In ICD-9-CM there is one code for angioplasty (39.50), whereas in ICD-10-PCS there are 854 angioplasty codes specifying body part, approach, and device. A bit extreme, maybe, but regardless, this specificity will allow payers to do two things:

  1. Compare the cost of different ways to do a procedure (as well as the subsequent cost of providing health care to the people who have undergone that particular procedure).
  2. Adjust the price they are willing to pay for a given approach, presumably favoring lower cost approaches, and potentially penalizing higher cost ones.

It is true that further delays in ICD-10 mandates could be prompted by a massive lack of readiness on the payer and provider sides when the time comes. Only time will tell where things stand and how ready the industry is for Oct. 2014. But as I noted above, it appears that many provider organizations are well underway with their ICD-10 preparations and the extra year to prepare might have been just what the doctor ordered to get across the finish line.

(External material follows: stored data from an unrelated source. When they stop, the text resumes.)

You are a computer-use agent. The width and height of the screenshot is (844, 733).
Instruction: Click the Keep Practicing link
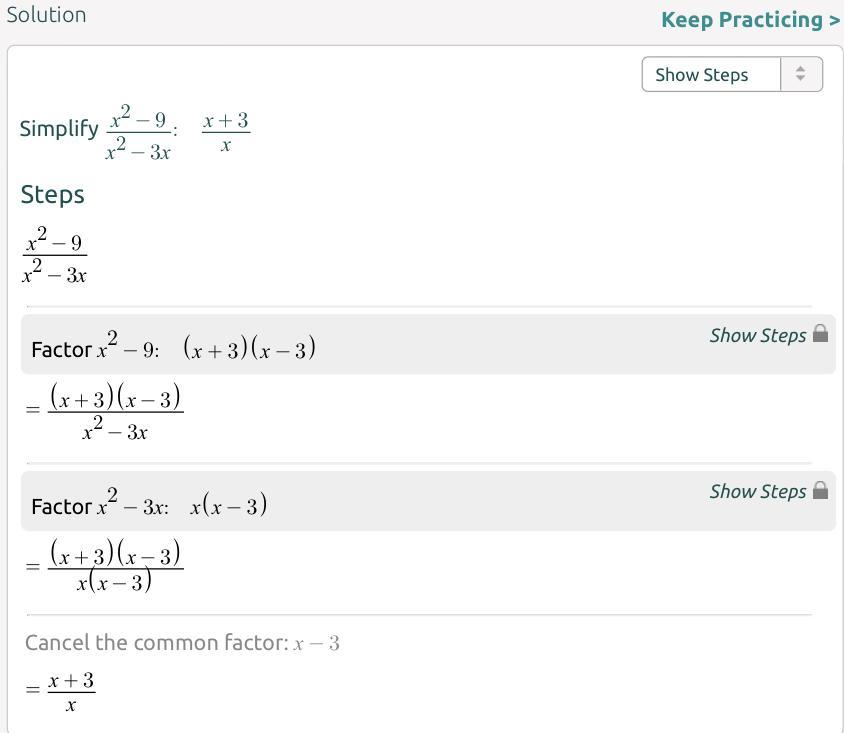click(750, 20)
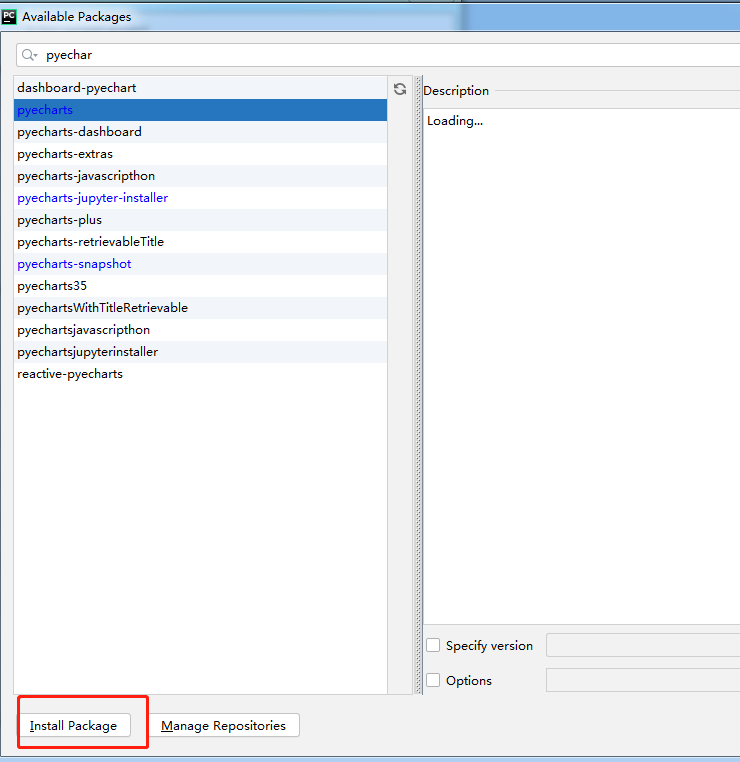
Task: Choose pyecharts-extras from the list
Action: click(x=65, y=154)
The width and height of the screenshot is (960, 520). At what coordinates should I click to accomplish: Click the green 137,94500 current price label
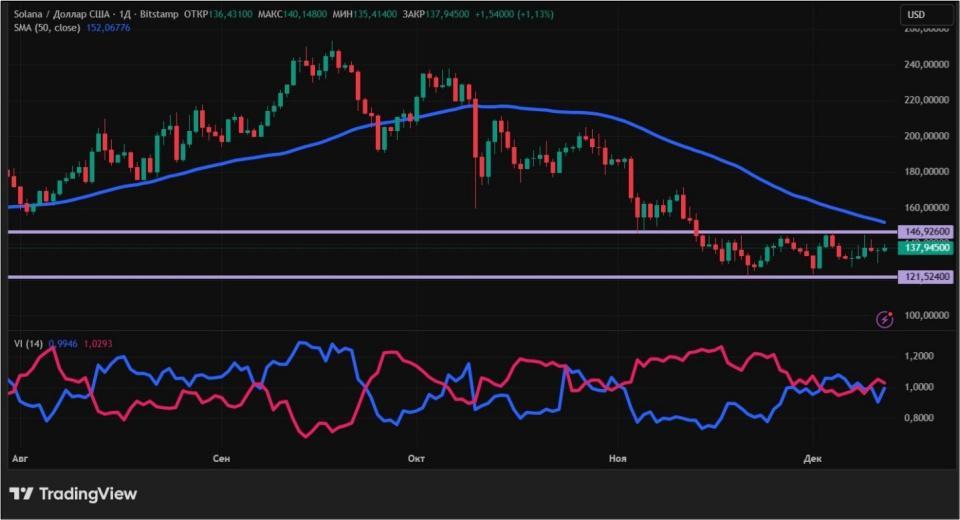point(923,247)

So, the payers (including CMS, the 800 lb. gorilla, and the states) are serious because they are broke. Commercial payers are serious too, because their largest customers (employers) cannot afford the rising costs of health care if they are to maintain or regain a competitive edge in the global market. So given what's at stake and given the role ICD-10 plays, chances are we won't see further delays.

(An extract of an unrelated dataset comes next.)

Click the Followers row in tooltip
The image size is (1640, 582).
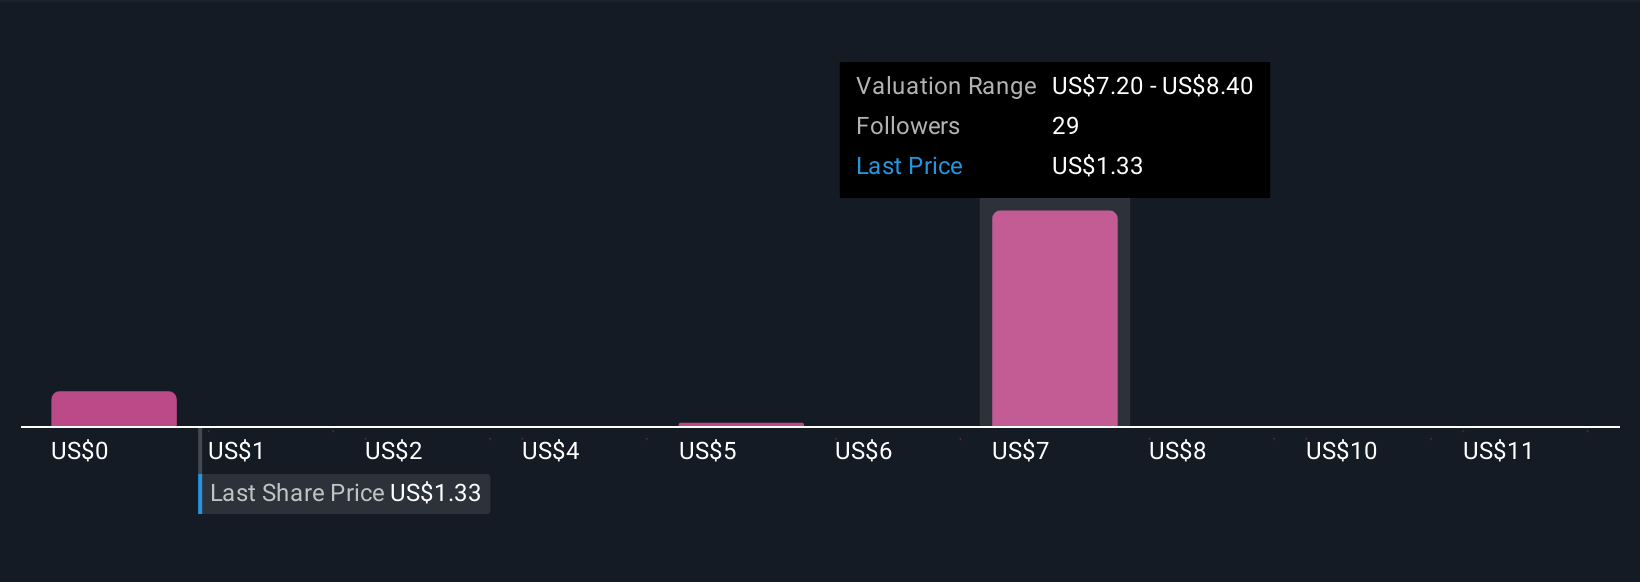pos(1054,126)
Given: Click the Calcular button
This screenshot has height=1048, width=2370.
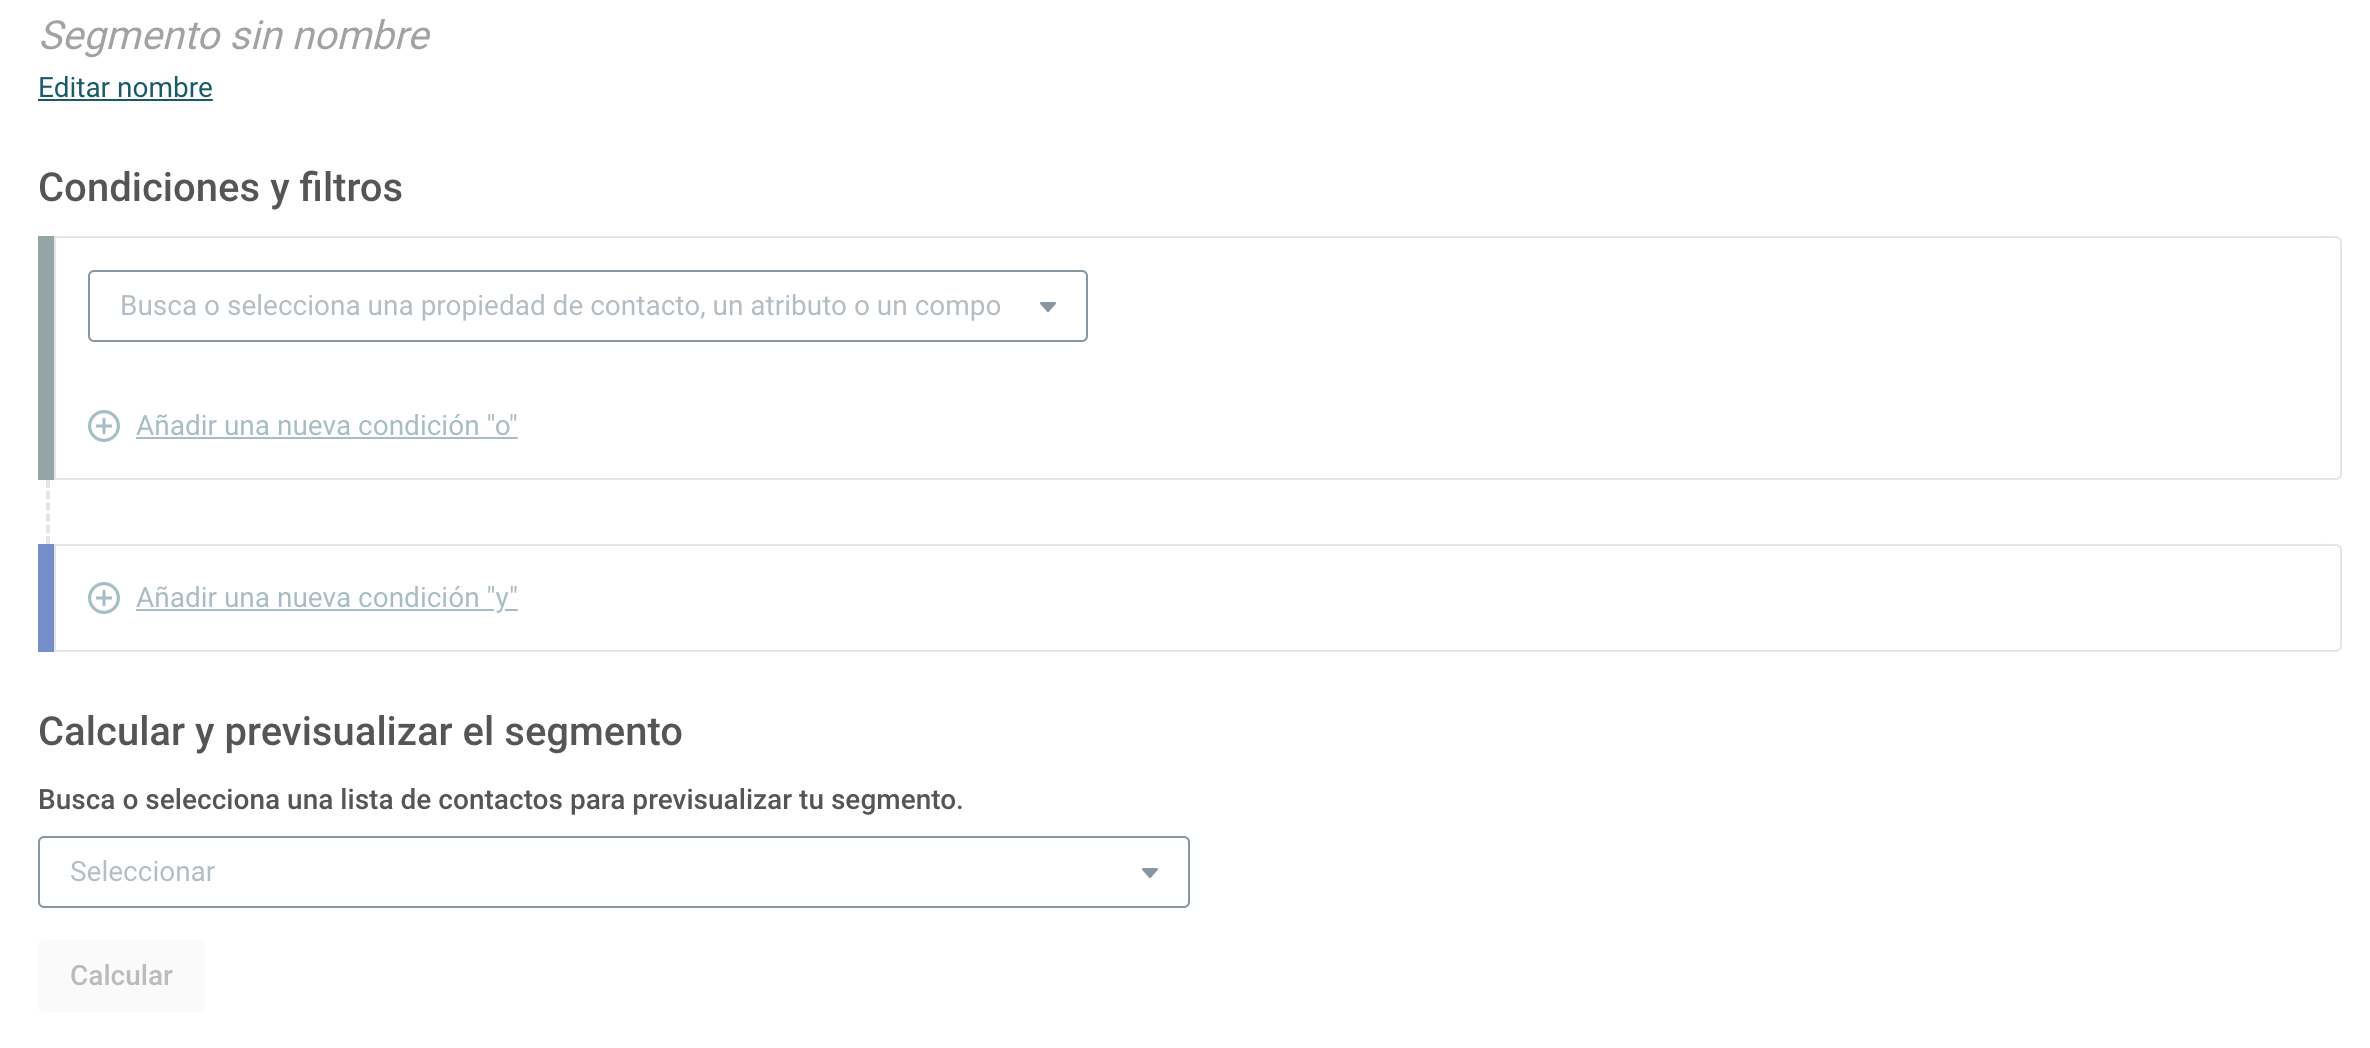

Payers, including fiscal intermediaries, have strong incentives to transition sooner rather than later and are working full steam ahead to meet the dates. Some will make it on time, others won’t. That means you will need to be ready to process ICD-9 and ICD-10 for a while. You don't want to underestimate your testing efforts. You know what general equivalence mappings (GEMs) Medicare will be using to convert ICD-9-CM databases to and from ICD-10-CM and ICD-10-PCS, and you will want to test with their fiscal intermediaries (note: CMS is not planning to use the ICD-10 Reimbursement Mappings as they are converting their systems to accept ICD-10-CM/PCS codes directly). You will also need to test whether your other payers are using modified GEMs and reimbursement mapping tools, and in the event they are (and they most likely will be), you should allow yourself ample time to run through various test/fix cycles. Coordinating your testing efforts will be no easy task, so pick up your phone find out where your payers are in their conversion efforts and get your payer contacts to book your slot in the testing calendar. The work ahead is not for the faint of heart. Then again, understanding the why behind the what, it is pretty apparent that the wait and see approach is a risky move.

If you haven't started yet (you know who you are) … well, you're probably not reading this anyway.

Albert Oriol is chief information officer at Rady Children's Hospital San Diego. He's a regular contributor to H&HN Daily's ICD-10 series.